A coroner’s jury of seven men was struck, but only one of the seven men, Tom McCormack, voted for an inquest which wasn’t enough to warrant an investigation. Even though the bridge had a safety barrier between the guard’s station and the train tracks, Joseph Kehoe’s death was ruled an accident and the case closed. The boy was laid to rest, and except for the recollections of Ralph Bice who wrote, “The boy gave up his life for his country the same as the soldiers that were overseas,”, his story faded from the public mind.
The Beaver Lake Monster
The year is 1942; World War II is raging in Europe and the Pacific, Stephen Hawking and Mohammed Ali were born, Bing Crosby introduces the world to White Christmas, the motion picture Mrs. Miniver sweeps the Oscars, and in Beaver Lake a monster lurks!

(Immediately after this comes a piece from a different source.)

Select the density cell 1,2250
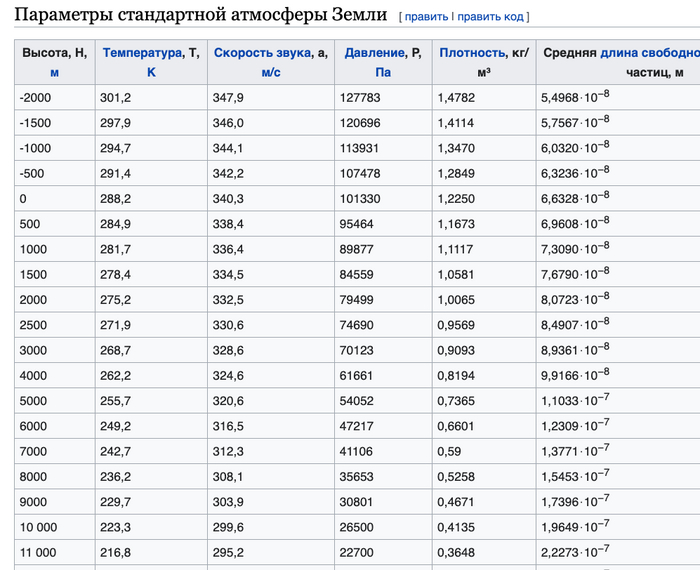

At first, it was just rumours that circulated among the locals; tall tales easily dismissed as the product of over-active imaginations to spice up the otherwise mundane day; but, the story, whether true or not, had legs and soon reporters were arriving from Toronto in search of the Beaver Lake Monster.
Ralph Bice, the mayor at the time and the one who had very likely given the story those legs, was away when the reporters showed up. The town clerk, however, was more than happy to shoo the reporters off, assuring them that the stories were nothing more than a rumour. The reporters, having travelled this far, would not be dissuaded and awaited the mayor’s return. Mayor Ralph Bice, hunter, trapper, and chronicler would not disappoint the reporters: Ralph assured the reporters that he himself would personally investigate the stories, and that those who had reported the monster’s activities were of good character and completely reliable (they included Ralph’s son Fred and Paul Rice, a reporter for the Huntsville Forester). So Ralph, ever the frontiersman paddled his canoe up the Magnetawan River to Beaver Lake (officially renamed later as Bethune Lake, but still Beaver Lake to the locals).

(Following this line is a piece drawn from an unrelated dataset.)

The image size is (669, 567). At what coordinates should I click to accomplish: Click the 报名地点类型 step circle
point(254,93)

Ralph’s first stop was the Reeds family farm where he spoke to Mrs. Reeds who claimed that she and her children had seen the monster on several occasions. The children confirmed their mother’s story without hesitation. Mrs. Reeds, to Ralph’s surprise, quite lucidly speculated that what she had seen had been an alligator.
Ralph next interviewed a man who often cut cord wood on the east side of the lake. The man told that he would work all day, and then he would return home by raft to the west side of the lake. As the man was crossing the lake, early one morning, he realized that something in the water was following him; something big and it was coming fast. The man, horrified by what he saw, made for the eastern shore with the monster in pursuit. Landing the raft, the man ran for the woods and the creature did not follow. At the end of the day, rather than risk the lake, the man walked all the way around the lake, crossing at Kearney.
Ralph talked with another man who had been fishing with a friend in Beaver Lake near the mouth of Magnetawan River. They had just dropped off their lines in the water when the creature surfaced near their boat. The men rowed away as fast as they could and the monster disappeared back into the lake.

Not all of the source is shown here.